What the exercise asks
Starting at the line that holds "You are a GUI" and stopping at the line that holds "comments (46, 666)", restate the records below word for word, with both of those lines included.

Exercise inputs
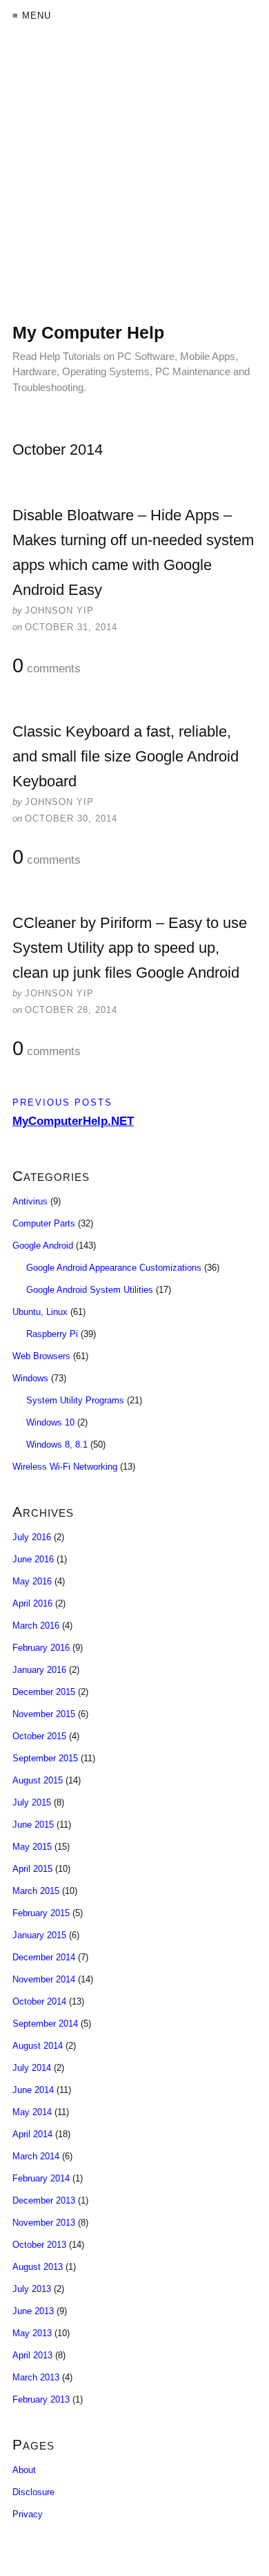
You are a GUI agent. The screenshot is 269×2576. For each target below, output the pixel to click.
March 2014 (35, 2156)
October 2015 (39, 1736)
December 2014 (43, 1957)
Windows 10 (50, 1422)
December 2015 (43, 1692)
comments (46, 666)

...

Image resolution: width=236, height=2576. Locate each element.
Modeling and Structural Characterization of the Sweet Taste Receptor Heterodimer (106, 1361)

Exercise response
You are a GUI agent. The screenshot is 269×2576. For each target below, output the pixel to click.
March 2014 (35, 2156)
October 2015 (39, 1736)
December 2014 (43, 1957)
Windows 10 (50, 1422)
December 2015 (43, 1692)
comments (46, 666)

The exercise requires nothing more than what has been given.